正しく把握し、整理し、意味づける前に、音と匂いと人の距離が、身体に流れ込んでくる。
ここでは、秩序はあるようで、ない。
街は混沌としていて、時間は伸び縮みし、それでも誰も、過剰に怒らない。
世界が思い通りにならないことを、この場所では前提として生きている。
だから人は、抗わない。
かといって、すべてを受け入れるわけでもない。
流されるのではなく、自分を保ったまま、流れと並んで進んでいる。
決まり事には驚くほど適当なのに、道に迷えば声をかけ、目が合えば微笑み、利害のない瞬間には、ためらいなく優しい。
けれどそれは、相手の人生に踏み込むこととは、別のものだ。
物乞いに憐れみを向けることもなく、救う側にも、裁く側にも立たず、それぞれの人生を、それぞれの選択として引き受ける。
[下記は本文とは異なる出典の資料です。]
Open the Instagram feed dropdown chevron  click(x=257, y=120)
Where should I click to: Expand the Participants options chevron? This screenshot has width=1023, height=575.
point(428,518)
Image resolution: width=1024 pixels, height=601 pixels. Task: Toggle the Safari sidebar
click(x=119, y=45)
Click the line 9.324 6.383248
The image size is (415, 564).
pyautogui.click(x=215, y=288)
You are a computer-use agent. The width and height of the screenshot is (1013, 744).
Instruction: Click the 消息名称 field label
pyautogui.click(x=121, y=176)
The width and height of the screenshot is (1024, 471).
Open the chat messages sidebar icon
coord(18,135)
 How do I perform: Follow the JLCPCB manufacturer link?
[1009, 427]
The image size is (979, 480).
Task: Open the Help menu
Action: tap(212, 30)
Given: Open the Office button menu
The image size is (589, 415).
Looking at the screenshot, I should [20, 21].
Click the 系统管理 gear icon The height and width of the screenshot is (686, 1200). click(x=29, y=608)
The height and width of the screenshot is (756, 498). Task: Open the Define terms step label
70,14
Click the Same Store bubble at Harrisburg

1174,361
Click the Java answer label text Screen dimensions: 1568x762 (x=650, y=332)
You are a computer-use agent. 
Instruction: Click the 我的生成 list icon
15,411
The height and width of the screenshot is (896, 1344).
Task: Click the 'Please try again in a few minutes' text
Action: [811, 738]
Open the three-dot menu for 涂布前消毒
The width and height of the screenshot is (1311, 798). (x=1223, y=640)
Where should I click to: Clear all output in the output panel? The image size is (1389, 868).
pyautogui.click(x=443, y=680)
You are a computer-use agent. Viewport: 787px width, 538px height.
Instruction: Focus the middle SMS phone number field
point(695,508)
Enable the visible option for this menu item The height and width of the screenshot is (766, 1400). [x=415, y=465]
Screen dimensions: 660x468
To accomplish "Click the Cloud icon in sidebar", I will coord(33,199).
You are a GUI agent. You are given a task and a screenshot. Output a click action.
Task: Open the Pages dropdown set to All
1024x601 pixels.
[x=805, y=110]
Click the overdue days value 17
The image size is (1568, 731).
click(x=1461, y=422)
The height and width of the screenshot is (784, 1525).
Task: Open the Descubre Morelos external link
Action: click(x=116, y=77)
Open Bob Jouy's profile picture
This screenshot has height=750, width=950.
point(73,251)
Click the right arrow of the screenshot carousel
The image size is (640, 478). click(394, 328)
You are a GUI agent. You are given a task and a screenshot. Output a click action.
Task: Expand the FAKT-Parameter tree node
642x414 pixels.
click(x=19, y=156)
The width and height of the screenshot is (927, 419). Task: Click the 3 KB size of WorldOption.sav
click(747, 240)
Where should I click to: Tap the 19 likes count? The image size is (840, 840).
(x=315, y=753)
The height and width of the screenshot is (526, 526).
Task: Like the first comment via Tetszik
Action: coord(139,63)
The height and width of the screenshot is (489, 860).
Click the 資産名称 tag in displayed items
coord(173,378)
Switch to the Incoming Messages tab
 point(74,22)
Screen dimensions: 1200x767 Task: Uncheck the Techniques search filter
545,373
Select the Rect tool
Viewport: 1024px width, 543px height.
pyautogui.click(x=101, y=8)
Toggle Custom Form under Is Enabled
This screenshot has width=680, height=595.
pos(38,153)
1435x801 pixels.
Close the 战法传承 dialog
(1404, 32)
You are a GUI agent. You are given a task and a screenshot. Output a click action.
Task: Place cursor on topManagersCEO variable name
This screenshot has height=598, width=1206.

干渉しないことが、尊重になる距離感が、ここにはある。
これは、世界をコントロールしようとするのをやめたとき、何が残るのかを、身体で確かめた時間の断片だ。
飲み込まれず、でも抗わず、自分を失わないまま、世界と一緒に流れる。
Get lost.
Go with the flow.
Stay in the moment.
それが、インドが教えてくれた生き方。